**Material for this exercise**
↓

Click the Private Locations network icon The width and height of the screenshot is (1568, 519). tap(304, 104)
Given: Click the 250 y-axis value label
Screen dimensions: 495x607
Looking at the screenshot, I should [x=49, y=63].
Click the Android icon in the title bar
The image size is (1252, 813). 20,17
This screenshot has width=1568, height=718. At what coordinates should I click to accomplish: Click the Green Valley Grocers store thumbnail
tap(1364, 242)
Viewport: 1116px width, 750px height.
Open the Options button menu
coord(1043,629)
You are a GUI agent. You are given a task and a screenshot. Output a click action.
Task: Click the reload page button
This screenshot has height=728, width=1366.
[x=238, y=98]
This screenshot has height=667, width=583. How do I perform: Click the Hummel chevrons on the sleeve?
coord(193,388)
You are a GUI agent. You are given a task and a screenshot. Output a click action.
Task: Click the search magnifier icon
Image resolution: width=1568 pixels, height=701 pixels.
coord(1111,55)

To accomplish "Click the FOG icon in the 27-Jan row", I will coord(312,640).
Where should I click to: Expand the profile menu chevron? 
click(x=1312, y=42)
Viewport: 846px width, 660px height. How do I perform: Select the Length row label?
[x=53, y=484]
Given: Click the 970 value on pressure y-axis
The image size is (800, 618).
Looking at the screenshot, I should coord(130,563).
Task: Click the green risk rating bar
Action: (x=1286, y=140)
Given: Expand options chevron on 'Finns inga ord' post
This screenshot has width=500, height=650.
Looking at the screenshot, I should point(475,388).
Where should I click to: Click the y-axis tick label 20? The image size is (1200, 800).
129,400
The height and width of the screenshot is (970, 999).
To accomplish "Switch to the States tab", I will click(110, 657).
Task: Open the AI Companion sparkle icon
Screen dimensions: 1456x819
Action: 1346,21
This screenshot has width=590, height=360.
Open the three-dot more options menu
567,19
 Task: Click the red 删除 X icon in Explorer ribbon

↑

Arrange every line of the entries above as a numbered list, skipping any blank lines.

**The answer**
1. Click the Private Locations network icon The width and height of the screenshot is (1568, 519). tap(304, 104)
2. Given: Click the 250 y-axis value label
3. Screen dimensions: 495x607
4. Looking at the screenshot, I should [x=49, y=63].
5. Click the Android icon in the title bar
6. The image size is (1252, 813). 20,17
7. This screenshot has width=1568, height=718. At what coordinates should I click to accomplish: Click the Green Valley Grocers store thumbnail
8. tap(1364, 242)
9. Viewport: 1116px width, 750px height.
10. Open the Options button menu
11. coord(1043,629)
12. You are a GUI agent. You are given a task and a screenshot. Output a click action.
13. Task: Click the reload page button
14. This screenshot has height=728, width=1366.
15. [x=238, y=98]
16. This screenshot has height=667, width=583. How do I perform: Click the Hummel chevrons on the sleeve?
17. coord(193,388)
18. You are a GUI agent. You are given a task and a screenshot. Output a click action.
19. Task: Click the search magnifier icon
20. Image resolution: width=1568 pixels, height=701 pixels.
21. coord(1111,55)
22. To accomplish "Click the FOG icon in the 27-Jan row", I will coord(312,640).
23. Where should I click to: Expand the profile menu chevron? 
24. click(x=1312, y=42)
25. Viewport: 846px width, 660px height. How do I perform: Select the Length row label?
26. [x=53, y=484]
27. Given: Click the 970 value on pressure y-axis
28. The image size is (800, 618).
29. Looking at the screenshot, I should coord(130,563).
30. Task: Click the green risk rating bar
31. Action: (x=1286, y=140)
32. Given: Expand options chevron on 'Finns inga ord' post
33. This screenshot has width=500, height=650.
34. Looking at the screenshot, I should point(475,388).
35. Where should I click to: Click the y-axis tick label 20? The image size is (1200, 800).
36. 129,400
37. The height and width of the screenshot is (970, 999).
38. To accomplish "Switch to the States tab", I will click(110, 657).
39. Task: Open the AI Companion sparkle icon
40. Screen dimensions: 1456x819
41. Action: 1346,21
42. This screenshot has width=590, height=360.
43. Open the three-dot more options menu
44. 567,19
45.  Task: Click the red 删除 X icon in Explorer ribbon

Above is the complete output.